§ TASK DIRECTIONS
Copy each entry as written.

(Stored records)
BEGIN

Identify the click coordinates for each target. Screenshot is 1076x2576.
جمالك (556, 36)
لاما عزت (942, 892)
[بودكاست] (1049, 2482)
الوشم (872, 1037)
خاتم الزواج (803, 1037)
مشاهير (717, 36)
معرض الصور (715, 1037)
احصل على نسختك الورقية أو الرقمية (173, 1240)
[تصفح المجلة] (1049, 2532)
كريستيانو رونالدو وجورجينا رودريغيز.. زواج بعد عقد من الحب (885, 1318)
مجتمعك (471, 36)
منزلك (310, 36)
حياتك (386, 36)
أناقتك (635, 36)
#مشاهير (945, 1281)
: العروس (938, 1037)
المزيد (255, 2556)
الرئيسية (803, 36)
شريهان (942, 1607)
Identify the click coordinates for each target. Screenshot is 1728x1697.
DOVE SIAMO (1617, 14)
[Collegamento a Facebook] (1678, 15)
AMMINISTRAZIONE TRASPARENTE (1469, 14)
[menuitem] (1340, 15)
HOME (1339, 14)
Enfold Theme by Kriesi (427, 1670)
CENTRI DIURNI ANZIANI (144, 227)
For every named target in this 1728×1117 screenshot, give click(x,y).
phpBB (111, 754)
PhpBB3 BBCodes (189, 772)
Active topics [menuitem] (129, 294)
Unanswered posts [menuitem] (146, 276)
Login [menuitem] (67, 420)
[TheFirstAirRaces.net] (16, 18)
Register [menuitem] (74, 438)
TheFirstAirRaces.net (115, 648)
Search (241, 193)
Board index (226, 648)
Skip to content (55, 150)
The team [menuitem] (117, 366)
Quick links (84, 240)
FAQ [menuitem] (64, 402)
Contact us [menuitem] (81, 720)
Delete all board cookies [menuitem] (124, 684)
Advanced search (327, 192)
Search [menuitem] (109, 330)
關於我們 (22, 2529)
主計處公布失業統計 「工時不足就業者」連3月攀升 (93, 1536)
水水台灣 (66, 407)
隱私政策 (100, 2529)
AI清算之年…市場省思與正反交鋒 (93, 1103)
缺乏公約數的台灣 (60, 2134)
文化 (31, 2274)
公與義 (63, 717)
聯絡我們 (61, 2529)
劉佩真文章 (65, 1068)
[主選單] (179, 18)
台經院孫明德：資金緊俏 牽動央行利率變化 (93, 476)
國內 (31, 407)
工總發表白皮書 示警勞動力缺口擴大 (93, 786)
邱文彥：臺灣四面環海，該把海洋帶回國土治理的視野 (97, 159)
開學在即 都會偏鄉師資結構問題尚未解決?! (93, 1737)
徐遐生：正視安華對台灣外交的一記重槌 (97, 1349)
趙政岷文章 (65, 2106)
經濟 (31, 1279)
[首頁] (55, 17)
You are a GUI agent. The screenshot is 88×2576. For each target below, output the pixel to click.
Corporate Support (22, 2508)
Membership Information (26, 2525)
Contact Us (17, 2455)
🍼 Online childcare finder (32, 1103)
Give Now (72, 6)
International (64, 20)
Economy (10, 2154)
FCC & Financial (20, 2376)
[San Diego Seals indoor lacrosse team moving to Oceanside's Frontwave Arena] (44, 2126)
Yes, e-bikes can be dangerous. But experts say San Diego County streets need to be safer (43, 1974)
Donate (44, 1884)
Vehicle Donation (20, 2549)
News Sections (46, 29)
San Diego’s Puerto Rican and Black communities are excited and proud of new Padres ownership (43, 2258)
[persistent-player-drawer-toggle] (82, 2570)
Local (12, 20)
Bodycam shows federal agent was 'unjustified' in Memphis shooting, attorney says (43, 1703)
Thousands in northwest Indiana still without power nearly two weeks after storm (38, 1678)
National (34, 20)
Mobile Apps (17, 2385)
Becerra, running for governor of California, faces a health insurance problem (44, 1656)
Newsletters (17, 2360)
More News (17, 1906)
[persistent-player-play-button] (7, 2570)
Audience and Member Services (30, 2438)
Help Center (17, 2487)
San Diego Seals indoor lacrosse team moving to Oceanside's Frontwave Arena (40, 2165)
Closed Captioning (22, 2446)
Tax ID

END

§ OUTPUT FOR THIS EXERCISE
Identify the click coordinates for each target. Screenshot is 1076x2576.
جمالك (556, 36)
لاما عزت (942, 892)
[بودكاست] (1049, 2482)
الوشم (872, 1037)
خاتم الزواج (803, 1037)
مشاهير (717, 36)
معرض الصور (715, 1037)
احصل على نسختك الورقية أو الرقمية (173, 1240)
[تصفح المجلة] (1049, 2532)
كريستيانو رونالدو وجورجينا رودريغيز.. زواج بعد عقد من الحب (885, 1318)
مجتمعك (471, 36)
منزلك (310, 36)
حياتك (386, 36)
أناقتك (635, 36)
#مشاهير (945, 1281)
: العروس (938, 1037)
المزيد (255, 2556)
الرئيسية (803, 36)
شريهان (942, 1607)
Identify the click coordinates for each target. Screenshot is 1728x1697.
DOVE SIAMO (1617, 14)
[Collegamento a Facebook] (1678, 15)
AMMINISTRAZIONE TRASPARENTE (1469, 14)
[menuitem] (1340, 15)
HOME (1339, 14)
Enfold Theme by Kriesi (427, 1670)
CENTRI DIURNI ANZIANI (144, 227)
For every named target in this 1728×1117 screenshot, give click(x,y).
phpBB (111, 754)
PhpBB3 BBCodes (189, 772)
Active topics [menuitem] (129, 294)
Unanswered posts [menuitem] (146, 276)
Login [menuitem] (67, 420)
[TheFirstAirRaces.net] (16, 18)
Register [menuitem] (74, 438)
TheFirstAirRaces.net (115, 648)
Search (241, 193)
Board index (226, 648)
Skip to content (55, 150)
The team [menuitem] (117, 366)
Quick links (84, 240)
FAQ [menuitem] (64, 402)
Contact us [menuitem] (81, 720)
Delete all board cookies [menuitem] (124, 684)
Advanced search (327, 192)
Search [menuitem] (109, 330)
關於我們 (22, 2529)
主計處公布失業統計 「工時不足就業者」連3月攀升 (93, 1536)
水水台灣 (66, 407)
隱私政策 (100, 2529)
AI清算之年…市場省思與正反交鋒 (93, 1103)
缺乏公約數的台灣 (60, 2134)
文化 (31, 2274)
公與義 (63, 717)
聯絡我們 (61, 2529)
劉佩真文章 (65, 1068)
[主選單] (179, 18)
台經院孫明德：資金緊俏 牽動央行利率變化 (93, 476)
國內 (31, 407)
工總發表白皮書 示警勞動力缺口擴大 (93, 786)
邱文彥：臺灣四面環海，該把海洋帶回國土治理的視野 (97, 159)
開學在即 都會偏鄉師資結構問題尚未解決?! (93, 1737)
徐遐生：正視安華對台灣外交的一記重槌 (97, 1349)
趙政岷文章 (65, 2106)
經濟 (31, 1279)
[首頁] (55, 17)
You are a GUI agent. The screenshot is 88×2576. For each target below, output the pixel to click.
Corporate Support (22, 2508)
Membership Information (26, 2525)
Contact Us (17, 2455)
🍼 Online childcare finder (32, 1103)
Give Now (72, 6)
International (64, 20)
Economy (10, 2154)
FCC & Financial (20, 2376)
[San Diego Seals indoor lacrosse team moving to Oceanside's Frontwave Arena] (44, 2126)
Yes, e-bikes can be dangerous. But experts say San Diego County streets need to be safer (43, 1974)
Donate (44, 1884)
Vehicle Donation (20, 2549)
News Sections (46, 29)
San Diego’s Puerto Rican and Black communities are excited and proud of new Padres ownership (43, 2258)
[persistent-player-drawer-toggle] (82, 2570)
Local (12, 20)
Bodycam shows federal agent was 'unjustified' in Memphis shooting, attorney says (43, 1703)
Thousands in northwest Indiana still without power nearly two weeks after storm (38, 1678)
National (34, 20)
Mobile Apps (17, 2385)
Becerra, running for governor of California, faces a health insurance problem (44, 1656)
Newsletters (17, 2360)
More News (17, 1906)
[persistent-player-play-button] (7, 2570)
Audience and Member Services (30, 2438)
Help Center (17, 2487)
San Diego Seals indoor lacrosse team moving to Oceanside's Frontwave Arena (40, 2165)
Closed Captioning (22, 2446)
Tax ID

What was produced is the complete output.